An operational definition, when applied to data collection, is a clear, concise detailed definition of a measure. The need for operational definitions is fundamental when collecting all types of data. It is particularly important when a decision is being made about whether something is correct or incorrect, or when a visual check is being made where there is room for confusion.

For example, data collected will be erroneous if those completing the checks have different views of what constitutes a fault at the end of a glass panel production line. Defective glass panels may be passed and good glass panels may be rejected. Similarly, when invoices are being checked for errors, the data collection will be meaningless if the definition of an error has not been specified.

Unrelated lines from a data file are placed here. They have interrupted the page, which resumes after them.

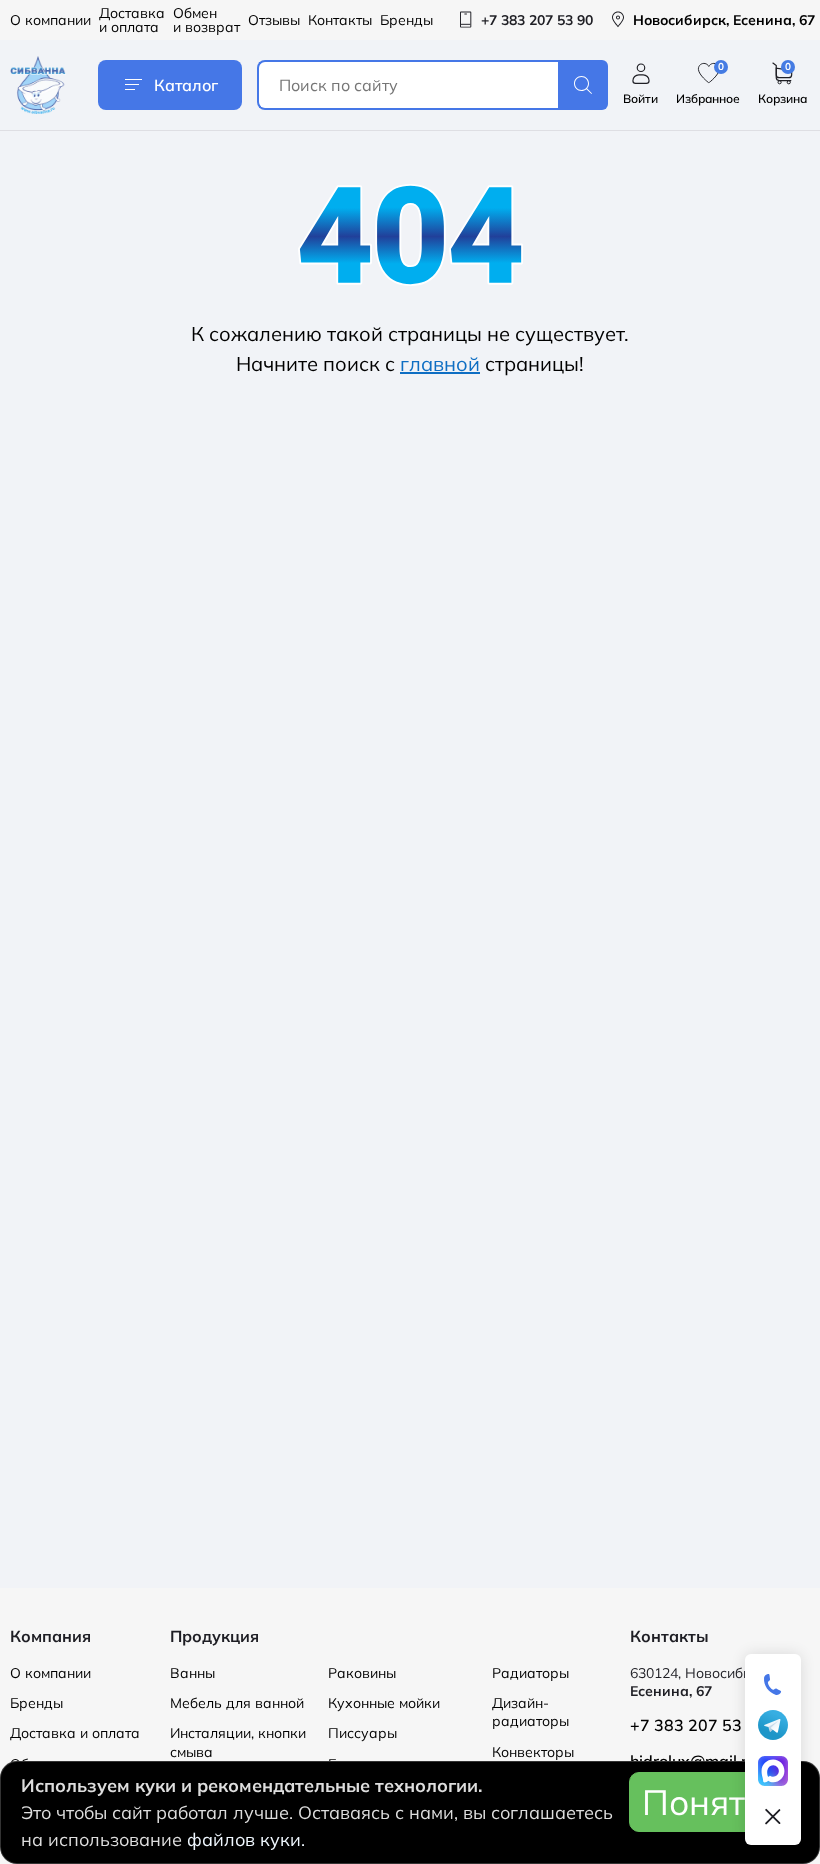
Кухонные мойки (384, 1703)
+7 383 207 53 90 (698, 1725)
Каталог (186, 85)
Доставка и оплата (132, 20)
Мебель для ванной (237, 1703)
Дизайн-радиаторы (530, 1712)
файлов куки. (246, 1839)
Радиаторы (530, 1673)
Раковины (362, 1673)
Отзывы (274, 20)
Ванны (192, 1673)
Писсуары (362, 1733)
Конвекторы (533, 1752)
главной (440, 363)
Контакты (340, 20)
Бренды (406, 20)
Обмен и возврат (206, 20)
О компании (50, 20)
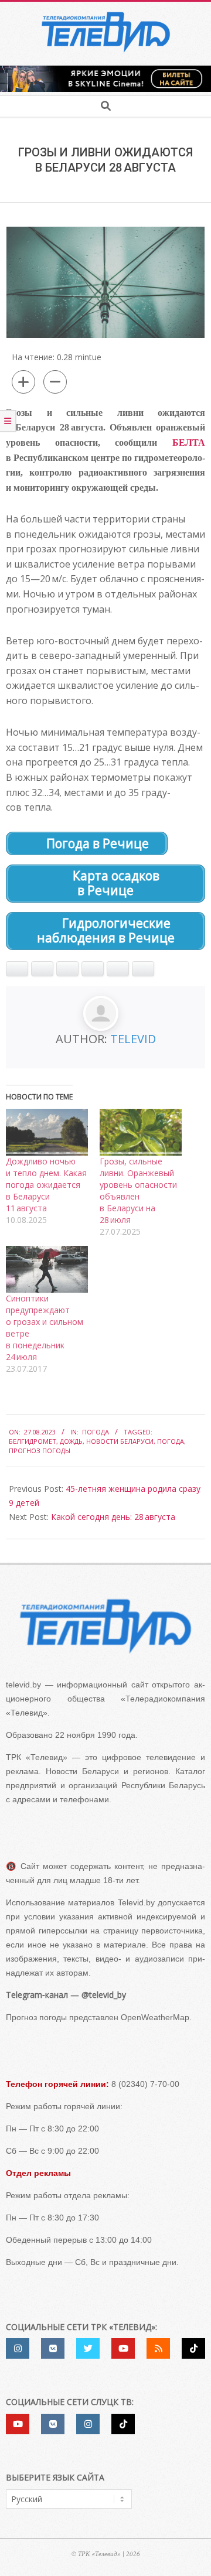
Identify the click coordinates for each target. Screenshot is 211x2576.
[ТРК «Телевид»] (105, 1626)
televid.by (23, 1684)
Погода (95, 1431)
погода (170, 1441)
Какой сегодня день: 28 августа (113, 1516)
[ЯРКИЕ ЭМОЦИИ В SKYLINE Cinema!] (105, 69)
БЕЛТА (188, 442)
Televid (133, 1039)
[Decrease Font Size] (55, 382)
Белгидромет (32, 1441)
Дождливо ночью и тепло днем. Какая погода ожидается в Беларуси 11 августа (46, 1185)
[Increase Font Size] (23, 382)
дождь (71, 1441)
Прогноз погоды (39, 1450)
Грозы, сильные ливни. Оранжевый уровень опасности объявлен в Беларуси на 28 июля (138, 1190)
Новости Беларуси (120, 1441)
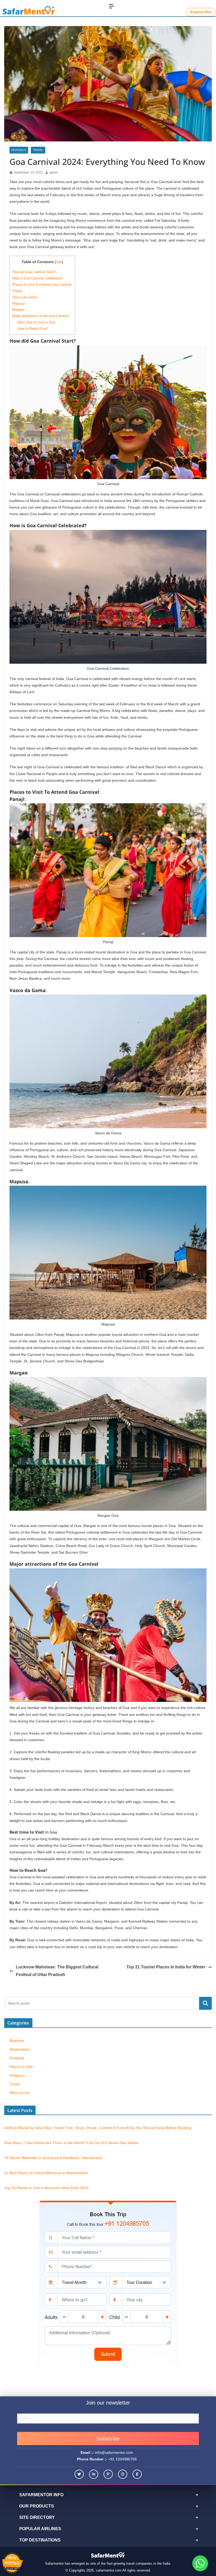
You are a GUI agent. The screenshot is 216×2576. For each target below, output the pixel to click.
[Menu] (111, 6)
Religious (17, 2075)
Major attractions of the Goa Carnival (40, 316)
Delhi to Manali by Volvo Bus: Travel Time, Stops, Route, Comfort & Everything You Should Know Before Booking (97, 2128)
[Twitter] (79, 2474)
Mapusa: (19, 304)
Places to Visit (21, 2067)
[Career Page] (13, 2563)
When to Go (19, 2093)
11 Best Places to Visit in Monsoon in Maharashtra (46, 2173)
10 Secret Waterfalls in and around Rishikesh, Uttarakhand (53, 2158)
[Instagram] (122, 2474)
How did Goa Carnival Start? (34, 272)
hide (59, 262)
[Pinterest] (108, 2474)
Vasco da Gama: (25, 297)
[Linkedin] (93, 2474)
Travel (38, 150)
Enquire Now (201, 12)
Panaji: (17, 291)
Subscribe (108, 2438)
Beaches (16, 2040)
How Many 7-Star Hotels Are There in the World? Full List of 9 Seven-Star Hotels (71, 2143)
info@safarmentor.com (114, 2452)
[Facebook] (137, 2474)
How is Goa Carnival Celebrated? (37, 278)
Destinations (19, 2049)
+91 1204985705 (122, 2459)
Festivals (19, 150)
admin (53, 172)
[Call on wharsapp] (200, 2563)
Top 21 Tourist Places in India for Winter (165, 1967)
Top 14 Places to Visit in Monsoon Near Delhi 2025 (46, 2188)
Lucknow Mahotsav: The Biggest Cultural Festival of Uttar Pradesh (57, 1971)
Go (205, 2003)
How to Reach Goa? (33, 329)
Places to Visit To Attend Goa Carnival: (42, 285)
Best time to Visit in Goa (36, 322)
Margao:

When collecting data, it is essential that everyone in the system has the same understanding and collects data in the same way. Operational definitions should therefore be made before the collection of data begins.

When is it used?

Any time data is being collected, it is necessary to define how to collect the data. Data that is not defined will usually be inconsistent and will give an erroneous result. It is easy to assume that those collecting the data understand what and how to complete the task. However, people have different opinions and views, and these will affect the data collection. The only way to ensure consistent data collection is by means of a detailed operational definition that eliminates ambiguity.

What does it look like?

  1. Example 1 Attributes
    Characteristic of interest: Number of black spots per radiator grill.
    Measuring instrument: The observation will be performed with the naked eye (or with corrective lenses if normally worn), under the light available in the work station (in 100% working order, i.e., no burned-out bulbs).
    Method of test: The number of black spots per radiator grill will be counted by taking samples at the work station. The sample should be studied at a distance of 18 inches (roughly half an arm’s length) from the eye. Only the top surface of the grill is to be examined.
    Decision criteria: Wipe the top surface of the grill with the palm of your hand and look for any black specks embedded in the plastic. Any observed black speck of any size counts as a black spot.
    Example 2 Variables
    Characteristic of interest: Diameter of 48 inch rod
    Measuring instrument: Micrometer
    Method of test: The sample size is n=3. Measure 3 rods every hour. When the grinder releases the rod, take one measurement each at 8″ down, 24″ down, and 40″ down from the notched end. Tighten the micrometer as much as possible. Record to 4 decimal points. If the fifth number to the right of the decimal point is 5 or higher, round the fourth number up one.

How is it made?

  1. Identify the characteristic of interest.
    Identify the characteristic to be measured or the defect type of concern.
  2. Select the measuring instrument.
    The measuring instrument is usually either a physical piece of measuring equipment such as a micrometer, weighing scale, or clock; or alternatively, a visual check. Whenever a visual check is used, it is necessary to state whether normal eyesight is to be used or a visual aid such as a magnifying glass. In the example, normal eyesight is sufficient. On some occasions, it may also be necessary to state the distance the observer should be from the item being checked. In general, the closer the observer, the more detail will be seen. In the example, a clear visual indication is given of acceptable and unacceptable, so the observer needs to be in a position where the decision can be made. When completing a visual check, the type of lighting may also need to be specified. Certain colors and types of light can make defects more apparent.
  3. Describe the test method.
    The test method is the actual procedure used for taking the measurement. When measuring time, the start and finish points of the test need to be specified. When taking any measurement, the degree of accuracy also needs to be stated. For instance, it is important to know whether time will be measured in hours, minutes, or seconds.
  4. State the decision criteria.
    The decision criteria represents the conclusion of the test. Does the problem exist? Is the item correct? Whenever a visual check is used, a clear definition of acceptable versus unacceptable is essential. Physical examples or photographs of acceptable and unacceptable, together with written support, are the best definitions.
  5. Document the operational definition.
    It is important that the operational definition is documented and standardized. Definitions should be included in training materials and job procedure sheets. The results of steps 1 through 4 should be included in one document. The operational definition and the appropriate standards should be kept at the work station.
  6. Test the operational definition.
    It is essential to test the operational definition before implementation. Input from those that are actually going to complete the tests is particularly important. The operational definition should make the task clear and easy to perform. The best way to test an operational definition is to ask different people to complete the test on several items by following the operational definition. Watch how they perform the test. Are they completing the test as expected? Are the results consistent? Are the results correct?

 

The above article is an excerpt from the “Operational definition” chapter of Practical Tools for Continuous Improvement: Volume 1 – Statistical Tools. The full chapter provides more details on creating operational definition.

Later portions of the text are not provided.